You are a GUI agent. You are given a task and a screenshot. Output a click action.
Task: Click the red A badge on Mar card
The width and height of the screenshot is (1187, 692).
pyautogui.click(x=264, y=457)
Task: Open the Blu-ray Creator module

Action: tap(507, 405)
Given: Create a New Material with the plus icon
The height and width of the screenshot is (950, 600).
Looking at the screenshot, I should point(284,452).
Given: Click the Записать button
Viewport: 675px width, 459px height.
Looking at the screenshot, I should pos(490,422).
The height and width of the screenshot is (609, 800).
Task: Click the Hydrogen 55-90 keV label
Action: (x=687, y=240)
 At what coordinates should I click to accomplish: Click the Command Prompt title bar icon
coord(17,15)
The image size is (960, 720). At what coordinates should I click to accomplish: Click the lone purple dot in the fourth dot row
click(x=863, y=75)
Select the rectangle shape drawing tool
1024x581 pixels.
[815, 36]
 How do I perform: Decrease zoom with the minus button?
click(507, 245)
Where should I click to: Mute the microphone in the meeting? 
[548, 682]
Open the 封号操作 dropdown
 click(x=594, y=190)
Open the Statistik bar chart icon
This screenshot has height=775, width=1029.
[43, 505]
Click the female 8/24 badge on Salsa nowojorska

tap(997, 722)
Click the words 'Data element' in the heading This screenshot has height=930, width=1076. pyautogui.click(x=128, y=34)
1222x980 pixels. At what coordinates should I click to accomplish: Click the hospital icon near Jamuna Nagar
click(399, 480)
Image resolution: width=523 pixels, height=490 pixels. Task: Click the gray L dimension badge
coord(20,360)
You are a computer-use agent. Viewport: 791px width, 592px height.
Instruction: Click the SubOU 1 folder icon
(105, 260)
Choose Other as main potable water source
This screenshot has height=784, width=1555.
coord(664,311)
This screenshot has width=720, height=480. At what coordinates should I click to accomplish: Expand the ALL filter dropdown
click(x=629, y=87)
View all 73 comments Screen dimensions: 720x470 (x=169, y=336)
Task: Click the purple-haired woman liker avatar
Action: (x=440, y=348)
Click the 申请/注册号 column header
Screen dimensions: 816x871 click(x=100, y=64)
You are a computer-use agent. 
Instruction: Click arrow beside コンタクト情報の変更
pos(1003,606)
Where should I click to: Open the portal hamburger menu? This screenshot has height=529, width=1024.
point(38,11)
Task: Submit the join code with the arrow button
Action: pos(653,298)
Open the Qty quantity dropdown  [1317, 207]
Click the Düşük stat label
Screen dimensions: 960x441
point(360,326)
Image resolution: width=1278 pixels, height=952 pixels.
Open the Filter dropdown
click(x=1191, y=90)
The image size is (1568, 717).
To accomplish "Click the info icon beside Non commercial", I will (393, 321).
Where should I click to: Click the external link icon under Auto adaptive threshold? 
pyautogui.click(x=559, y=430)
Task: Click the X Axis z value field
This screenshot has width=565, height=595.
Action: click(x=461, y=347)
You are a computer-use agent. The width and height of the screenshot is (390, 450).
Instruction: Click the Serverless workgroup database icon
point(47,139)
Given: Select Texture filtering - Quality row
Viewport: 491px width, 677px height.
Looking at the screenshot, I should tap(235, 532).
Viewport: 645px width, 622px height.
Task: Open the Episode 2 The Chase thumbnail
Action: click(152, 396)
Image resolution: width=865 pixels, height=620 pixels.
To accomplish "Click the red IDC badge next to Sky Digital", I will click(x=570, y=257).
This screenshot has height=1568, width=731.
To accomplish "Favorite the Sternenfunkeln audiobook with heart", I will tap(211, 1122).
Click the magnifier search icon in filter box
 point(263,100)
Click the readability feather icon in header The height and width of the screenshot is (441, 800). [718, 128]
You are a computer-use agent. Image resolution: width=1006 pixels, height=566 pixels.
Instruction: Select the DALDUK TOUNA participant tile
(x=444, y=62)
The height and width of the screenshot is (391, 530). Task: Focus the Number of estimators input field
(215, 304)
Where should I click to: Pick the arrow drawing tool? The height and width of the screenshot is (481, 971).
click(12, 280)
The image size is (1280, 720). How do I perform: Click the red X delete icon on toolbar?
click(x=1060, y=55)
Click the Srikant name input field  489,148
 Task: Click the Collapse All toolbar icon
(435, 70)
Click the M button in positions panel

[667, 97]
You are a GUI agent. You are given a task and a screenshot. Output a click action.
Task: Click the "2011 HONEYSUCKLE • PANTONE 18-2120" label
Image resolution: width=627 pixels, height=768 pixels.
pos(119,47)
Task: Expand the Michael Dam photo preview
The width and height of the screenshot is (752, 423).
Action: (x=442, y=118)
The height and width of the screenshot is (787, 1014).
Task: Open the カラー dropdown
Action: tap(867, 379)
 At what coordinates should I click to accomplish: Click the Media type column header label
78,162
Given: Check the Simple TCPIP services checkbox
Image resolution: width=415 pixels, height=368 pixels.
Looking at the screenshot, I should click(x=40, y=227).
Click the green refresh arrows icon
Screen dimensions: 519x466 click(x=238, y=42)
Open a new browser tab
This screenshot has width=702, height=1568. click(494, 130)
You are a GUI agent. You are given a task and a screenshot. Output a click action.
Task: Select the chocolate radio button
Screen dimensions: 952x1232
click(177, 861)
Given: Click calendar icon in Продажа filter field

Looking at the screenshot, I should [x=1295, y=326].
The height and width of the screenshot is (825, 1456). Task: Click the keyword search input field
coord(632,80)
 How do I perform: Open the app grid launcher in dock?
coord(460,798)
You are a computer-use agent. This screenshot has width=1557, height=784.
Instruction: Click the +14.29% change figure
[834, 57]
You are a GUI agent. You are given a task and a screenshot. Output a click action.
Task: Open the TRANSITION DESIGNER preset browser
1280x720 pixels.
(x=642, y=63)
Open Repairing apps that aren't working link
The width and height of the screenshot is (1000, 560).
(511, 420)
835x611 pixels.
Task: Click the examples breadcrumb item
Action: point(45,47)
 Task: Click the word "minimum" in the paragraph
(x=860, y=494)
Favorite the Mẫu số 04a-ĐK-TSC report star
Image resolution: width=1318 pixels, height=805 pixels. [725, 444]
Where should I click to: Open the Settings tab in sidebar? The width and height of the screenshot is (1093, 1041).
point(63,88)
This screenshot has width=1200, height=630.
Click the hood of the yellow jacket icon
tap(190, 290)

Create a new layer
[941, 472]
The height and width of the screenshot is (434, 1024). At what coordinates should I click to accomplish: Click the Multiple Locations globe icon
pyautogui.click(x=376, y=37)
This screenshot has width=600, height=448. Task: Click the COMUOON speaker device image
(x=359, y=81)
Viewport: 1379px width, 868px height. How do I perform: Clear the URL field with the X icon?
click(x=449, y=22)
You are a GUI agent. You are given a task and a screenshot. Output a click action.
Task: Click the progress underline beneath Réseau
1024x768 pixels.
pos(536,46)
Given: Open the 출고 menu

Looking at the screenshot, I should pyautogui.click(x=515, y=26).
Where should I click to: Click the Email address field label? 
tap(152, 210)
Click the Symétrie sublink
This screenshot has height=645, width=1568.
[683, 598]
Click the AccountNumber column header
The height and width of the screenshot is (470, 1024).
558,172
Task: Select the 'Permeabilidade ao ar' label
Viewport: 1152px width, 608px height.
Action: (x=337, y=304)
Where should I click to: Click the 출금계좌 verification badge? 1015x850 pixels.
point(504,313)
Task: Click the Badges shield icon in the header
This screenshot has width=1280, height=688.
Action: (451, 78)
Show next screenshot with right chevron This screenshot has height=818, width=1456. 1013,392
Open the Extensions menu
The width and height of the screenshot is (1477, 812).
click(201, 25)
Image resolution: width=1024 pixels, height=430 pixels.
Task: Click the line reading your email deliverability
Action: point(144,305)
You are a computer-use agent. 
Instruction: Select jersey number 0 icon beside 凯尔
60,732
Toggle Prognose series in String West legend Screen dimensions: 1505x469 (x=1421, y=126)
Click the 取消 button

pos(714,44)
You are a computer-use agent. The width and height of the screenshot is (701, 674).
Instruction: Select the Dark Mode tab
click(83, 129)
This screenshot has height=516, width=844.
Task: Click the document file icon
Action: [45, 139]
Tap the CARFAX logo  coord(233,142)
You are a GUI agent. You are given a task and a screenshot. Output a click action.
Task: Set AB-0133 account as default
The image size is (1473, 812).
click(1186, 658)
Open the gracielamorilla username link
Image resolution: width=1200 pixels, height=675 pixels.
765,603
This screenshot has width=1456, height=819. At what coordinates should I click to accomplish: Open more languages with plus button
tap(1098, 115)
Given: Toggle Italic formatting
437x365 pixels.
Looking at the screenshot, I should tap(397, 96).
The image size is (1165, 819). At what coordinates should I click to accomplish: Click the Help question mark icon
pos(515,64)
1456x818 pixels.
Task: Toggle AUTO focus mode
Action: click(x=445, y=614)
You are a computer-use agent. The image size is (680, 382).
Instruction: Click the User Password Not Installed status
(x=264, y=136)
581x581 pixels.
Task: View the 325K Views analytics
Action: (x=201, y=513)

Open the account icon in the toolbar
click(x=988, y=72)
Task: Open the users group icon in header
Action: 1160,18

============================================================

Exercise aim: Starting at the line that contains "The width and height of the screenshot is (1477, 812)." and stopping after the line that contains "Toggle Prognose series", write out every line exactly as it appears above, and no other line.

Task output:
The width and height of the screenshot is (1477, 812).
click(201, 25)
Image resolution: width=1024 pixels, height=430 pixels.
Task: Click the line reading your email deliverability
Action: point(144,305)
You are a computer-use agent. 
Instruction: Select jersey number 0 icon beside 凯尔
60,732
Toggle Prognose series in String West legend Screen dimensions: 1505x469 (x=1421, y=126)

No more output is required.